[ABOUT THIS EXERCISE]:
Select the lines below containing the word "agent".

[SUPPLIED RECORDS]:
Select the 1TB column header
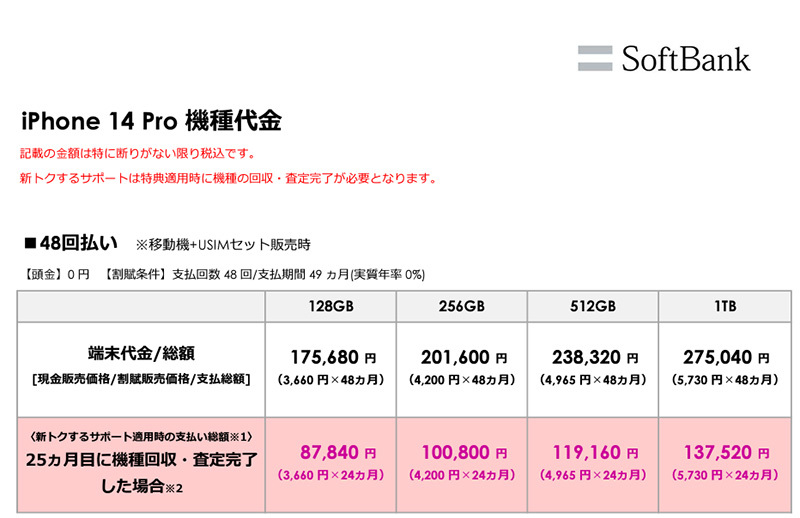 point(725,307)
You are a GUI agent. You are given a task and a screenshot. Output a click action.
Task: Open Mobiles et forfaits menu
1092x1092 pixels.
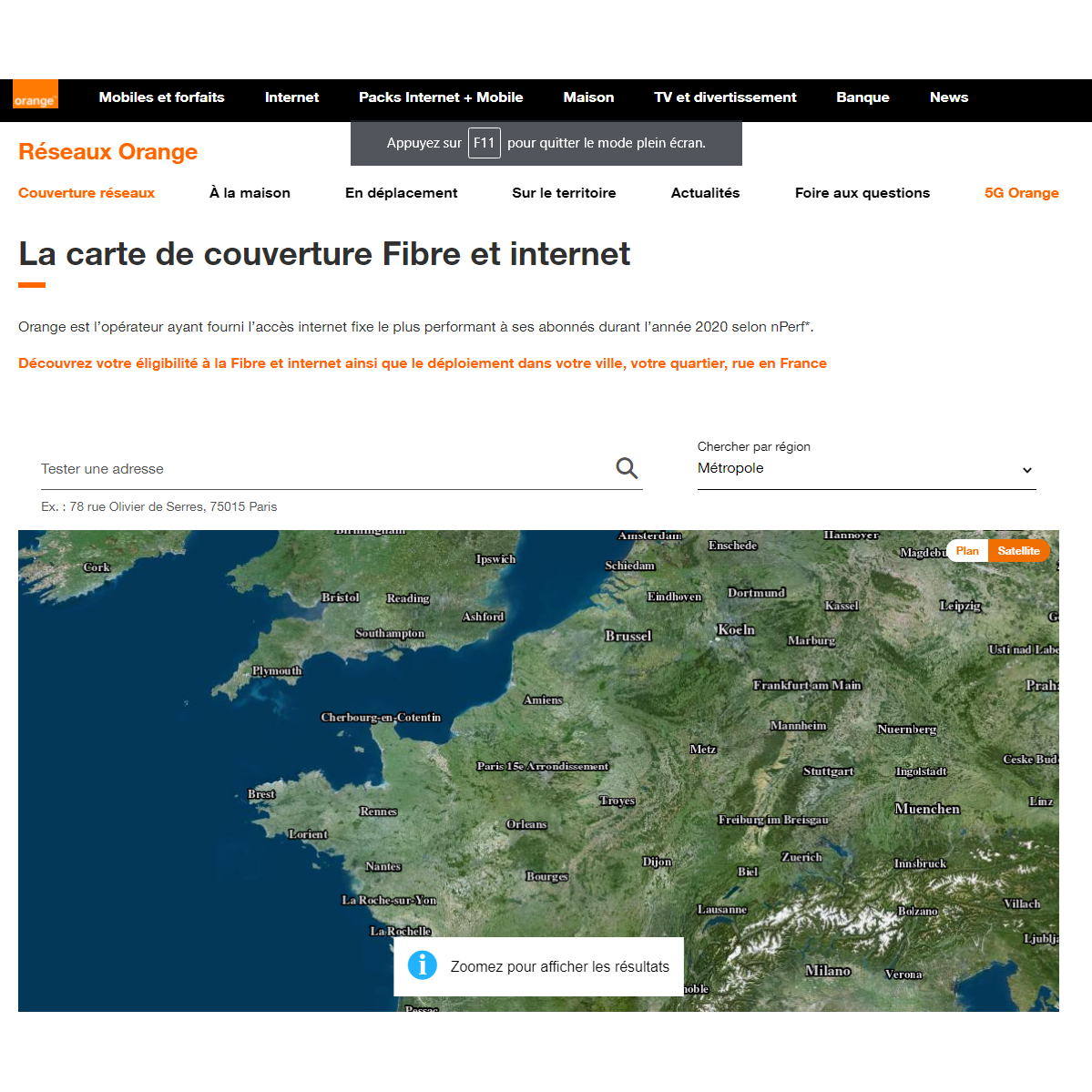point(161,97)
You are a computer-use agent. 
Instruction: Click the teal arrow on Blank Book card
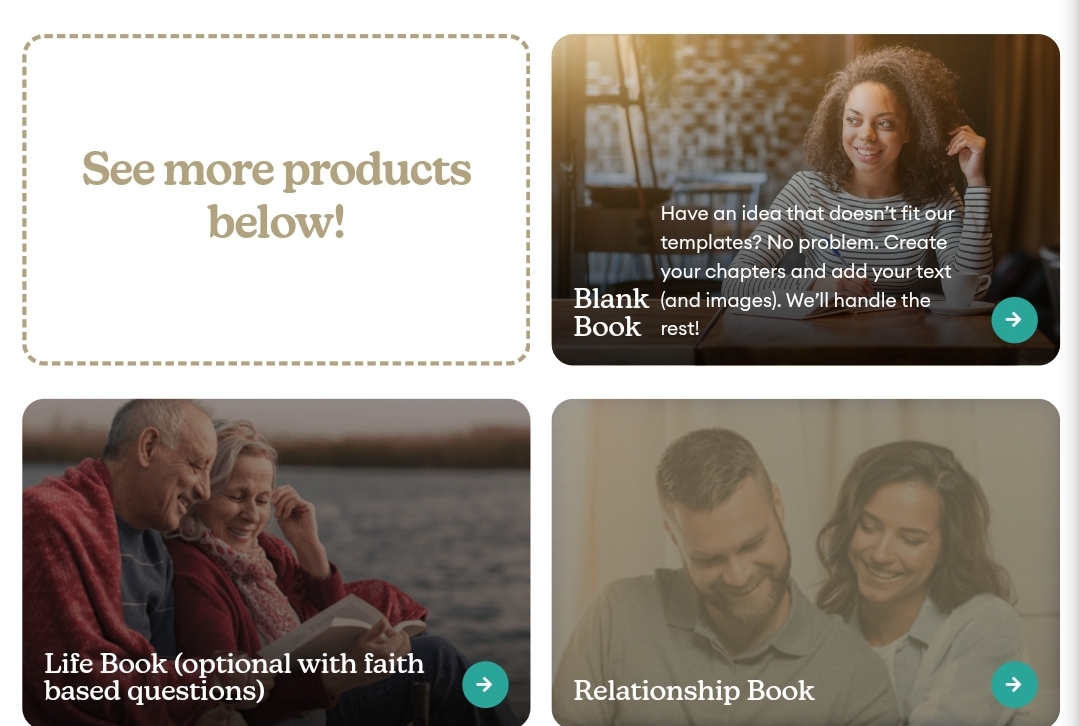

[FINISHED TASK]:
You are a GUI agent. You are given a task and a screenshot. Output a click action.
You are a computer-use agent. 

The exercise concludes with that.